Departing skipper Aaron Woods says Wests Tigers officials didn’t contact him after Jason Taylor’s sacking
April 30, 2017 11:04am
by DAN WALSH AND JAMES HOOPER
Source: FOX SPORTS
A SILENCE as deafening as it was staggering is what ended up driving Aaron Woods from Wests Tigers, the only NRL club he had ever considered calling home.
In the past two days Woods has told his teammates he is off to Belmore, busted a groin that has rubbed him out of the Anzac Test and been booed by the Leichhardt faithful as he limped off the treasured turf.
But a stunning 15-day impasse following Jason Taylor’s sacking is what pushed the bloke with Leichhardt’s 2040 postcode tattooed on his backside to the brink.
In an exclusive interview with Fox League, recorded prior to the round nine loss to Cronulla, Woods claims he did not hear a peep from Tigers powerbrokers between Taylor’s sacking on March 19 and Ivan Cleary’s naming as his new coach on April 3.
Throughout a contract saga that has engulfed the Tigers and cost them their three best players, Woods says the club’s lack of support when endless speculation dismantled the fan is what finally broke his resolve.
“Frustrated is a big word, I just felt let down a bit,” Woods says.
“We’ve had three coaches in the whole time I’ve been at the club.
“And recently since Jason Taylor got sacked, it came out publicly that us four players were the ‘big four’ at the time, with everyone was saying that we got him sacked, which is a complete lie.
“The board and the CEO make the decisions. We just play football. That’s it.
“I didn’t get any support, I hadn’t heard from the club for three weeks from anyone at the club.
“I felt a little bit let down. But I’ve moved on, the club’s moved on.
Woods created a stir when he declared he wanted to know who the Tigers coach would be before he committed to the club.
When Taylor was axed five days after his skipper’s comments, Woods was linked to the sacking, a suggestion the bearded prop still bristles at.
“We didn’t know who the long term coach was going to be and at the same time they wanted us to agree to a three of four-year deal,” he says.
“I don’t know who the boss of my club’s going to be, who my coach is going to be. It’s a hard thing.

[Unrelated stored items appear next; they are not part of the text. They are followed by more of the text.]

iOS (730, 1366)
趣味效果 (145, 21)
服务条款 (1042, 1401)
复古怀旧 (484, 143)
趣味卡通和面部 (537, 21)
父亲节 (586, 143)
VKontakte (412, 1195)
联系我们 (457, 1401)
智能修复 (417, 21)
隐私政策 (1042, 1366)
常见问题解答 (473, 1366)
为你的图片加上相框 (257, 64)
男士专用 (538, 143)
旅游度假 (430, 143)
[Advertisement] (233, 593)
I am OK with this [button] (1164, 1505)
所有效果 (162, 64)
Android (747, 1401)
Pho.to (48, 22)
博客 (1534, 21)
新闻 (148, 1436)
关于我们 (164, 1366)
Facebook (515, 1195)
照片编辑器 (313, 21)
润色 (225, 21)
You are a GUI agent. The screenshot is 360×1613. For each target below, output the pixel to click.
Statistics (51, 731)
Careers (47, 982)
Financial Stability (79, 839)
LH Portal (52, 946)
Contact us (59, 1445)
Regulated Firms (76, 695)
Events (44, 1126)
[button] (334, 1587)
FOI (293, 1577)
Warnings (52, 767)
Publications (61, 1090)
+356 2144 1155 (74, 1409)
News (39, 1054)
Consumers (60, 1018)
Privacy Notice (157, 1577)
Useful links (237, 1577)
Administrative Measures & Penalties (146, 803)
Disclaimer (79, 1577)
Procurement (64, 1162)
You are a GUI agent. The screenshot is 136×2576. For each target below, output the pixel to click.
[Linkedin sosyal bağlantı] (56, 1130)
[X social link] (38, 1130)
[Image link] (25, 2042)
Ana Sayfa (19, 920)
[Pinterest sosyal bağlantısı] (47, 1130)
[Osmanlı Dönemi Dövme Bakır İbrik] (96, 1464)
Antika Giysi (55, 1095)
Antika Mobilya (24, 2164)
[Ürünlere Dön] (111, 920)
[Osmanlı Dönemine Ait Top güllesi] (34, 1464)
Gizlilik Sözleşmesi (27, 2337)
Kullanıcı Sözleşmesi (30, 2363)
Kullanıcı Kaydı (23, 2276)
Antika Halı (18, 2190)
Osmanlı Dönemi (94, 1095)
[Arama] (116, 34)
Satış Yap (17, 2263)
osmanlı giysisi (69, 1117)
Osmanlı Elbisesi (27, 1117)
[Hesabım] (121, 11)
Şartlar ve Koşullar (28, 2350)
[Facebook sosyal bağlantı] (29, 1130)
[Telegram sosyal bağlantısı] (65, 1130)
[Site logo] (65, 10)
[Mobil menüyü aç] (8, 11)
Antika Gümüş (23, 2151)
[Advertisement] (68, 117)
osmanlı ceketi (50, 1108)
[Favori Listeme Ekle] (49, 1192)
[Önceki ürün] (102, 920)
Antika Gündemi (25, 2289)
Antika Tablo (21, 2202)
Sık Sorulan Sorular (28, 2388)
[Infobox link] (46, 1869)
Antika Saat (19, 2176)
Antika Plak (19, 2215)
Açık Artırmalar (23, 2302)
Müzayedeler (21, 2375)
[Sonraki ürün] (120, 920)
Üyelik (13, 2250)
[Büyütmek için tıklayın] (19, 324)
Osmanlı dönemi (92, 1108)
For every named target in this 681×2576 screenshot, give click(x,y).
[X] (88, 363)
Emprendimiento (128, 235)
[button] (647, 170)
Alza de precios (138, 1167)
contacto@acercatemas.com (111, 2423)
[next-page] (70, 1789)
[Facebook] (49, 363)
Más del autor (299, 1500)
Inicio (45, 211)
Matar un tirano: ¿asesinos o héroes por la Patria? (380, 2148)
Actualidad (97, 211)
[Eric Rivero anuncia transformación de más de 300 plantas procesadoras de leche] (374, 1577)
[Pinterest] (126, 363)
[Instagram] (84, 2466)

“They want me to commit long term. It’s my future, I’m 26, by the time that contract runs out I’m 30\. It’s a massive decision in my life and you just want to know.
“That’s all I asked. I didn’t go out and say sack JT. I liked JT, I got along with him really well.
“At the end of the day the club made the decision, then once it was done it was pretty much the four players had made the decision. Which was a complete lie.
“I hadn’t heard anything from the club in three weeks. The captain of the club, you’d think they’d at least give you a text to see how you were going.”
Since debuting at the joint-venture in 2011 and rising as the only local Leichhardt junior to reach NSW and Australian honours, Woods has seen it all at the Tigers. Which is saying something.
In a wideranging interview to be aired in full on Fox Sports News 500 on Sunday evening, Woods talks through how his negotiations with the Tigers broke down, the contract deadline he took exception to and the scary family circumstances around his infamous coffee date with new Dogs teammate David Klemmer.
While CEO Justin Pascoe and chairwoman Marina Go have copped endless criticism as the club lurches from one off-field issue to another, Woods is now wearing abuse from the very fans that once revered him, and he still adores back.
But the soap opera is what simply wore him down in the end. There was more money to be made by staying at Concord. Not that the Bulldogs $3.2 million, four-year offer was mere chump change.
And none of it made his call to walk away any easier.
“It was one of the hardest decisions of my life,” Woods says.
“I’ve come to terms with it now. If you had have asked me at the start of the year, I would’ve said ‘mate, I’ll be a one club player at the Wests Tigers’.
“I’ve never looked at any other club. I’ve always wanted to be a Wests Tigers player, I’m a local junior.
“But things happen and things out of my control happened. I had to go and make a decision that was best for myself.”